事例

夫のXさんが亡くなられ、妻のAさんがご相談にいらっしゃいました。AさんとXさんは再婚同士で、Aさんには、前夫との間に子Bさん、Cさんがおり、お二人ともXさんとは養子縁組をしています。
Aさんとの再婚時に、Xさんは「自分は過去に3回結婚しているが、自分の子供はいない」と言っていたとか。Xさんの出生から死亡までの戸籍を集めていく中で、たしかに、XさんはAさんの前に3名との婚姻関係にありましたが、いずれも期間は1年未満で「子の出生」の記載はないようです。
ところが、戸籍を取り進むうちに、Aさんの認識とは異なる事実が判明しました。それは、Xさんが2番目の結婚相手・Yさんの連れ子であるDさん、Eさんと養子縁組をしており、さらに、Yさんとの離婚の際にこの養子縁組を解消しないままだったということです。離婚すれば親子関係も一緒に解消されると思われがちですが、本来は別途「養子離縁」もしなければ解消できません。

結果

結局、Xさんの相続人は、現在の奥さんであるAさん、その連れ子でXさんと養子縁組をしているBさんとCさん、そして過去の養子縁組後、離縁しそびれてしまった前妻Yさんの連れ子Dさん、Eさん、全部で5名となることがわかりました。Aさんとしては親子間での相続手続で済むとお考えだったものが、いきなり会ったこともないDさん、Eさんと、ご自宅を含む財産について遺産分割協議をしなければならなくなり、かなりショックを受けていらっしゃいました。
最終的にはいわゆるハンコ代という範囲でお二方に現金を渡すことで協議はまとまりましたが、複雑な間柄の方と連絡を取り協力をお願いすることは、Aさんにとって大変ご心労のかかることでした。
Aさんは結婚する際に、Xさんの現在戸籍は確認されたそうですが、それだけでは、子(推定相続人)がいるかはわかりません。かといって、過去の戸籍を全部確認される方はそうそういないでしょう。離婚、再婚をされている方は、ご自身の思い込みに頼らず、推定相続人についてきちんと確認しておくことも終活の一環として大切です。

●養子縁組の種類

実子ではない者との間で、実子と同じような親子関係を結ぶ手続きのことです。
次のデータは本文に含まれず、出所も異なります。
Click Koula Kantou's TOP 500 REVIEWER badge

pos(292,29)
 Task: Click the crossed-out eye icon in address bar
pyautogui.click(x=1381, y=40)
これによって子となった者を養子、親となった者を養親といいます。養子制度には、縁組後も実親との親子関係が存続する「普通養子縁組」と、縁組により実親との関係が終了する「特別養子縁組」の2つがあります。

●養子縁組の注意点

「普通養子縁組」は、市区町村の役所に届け出ることにより成立しますが、養子が未成年者である場合は家庭裁判所の許可が必要となります。ただし、その養子が自分または配偶者の直系卑属(配偶者の連れ子など)の場合は、許可は不要です。一方、「特別養子縁組」は、子の利益のために特に必要がある場合に限り、家庭裁判所の手続により成立し、原則として離縁することはできません。
また、離婚して未成年の子がいる人が再婚した場合、その連れ子と再婚相手との間には当然に親子関係が生じることはないため、再婚した相手の子とするには連れ子と養子縁組をする必要があります。そして、同様に養子との親子関係を解消するには「離縁」をする必要があります。夫婦が離婚したからといって、当然に連れ子と離縁したことにはなりませんので、注意が必要です。

養子縁組の相続

相続については、養子は実子と同じく養親が死亡したときは、養親の相続人になり、「普通養子縁組」の場合は、実親との間の親子関係も存続するため、養子に出た子は実親の相続人にもなります。今回のケースで言えば、DさんとEさんはXさんの相続人となりますし、またそれぞれの実父の相続人にもなり、BさんCさんもXさんの相続人となることはもちろん、Aさんの前夫である実父の相続人になる…ということになります。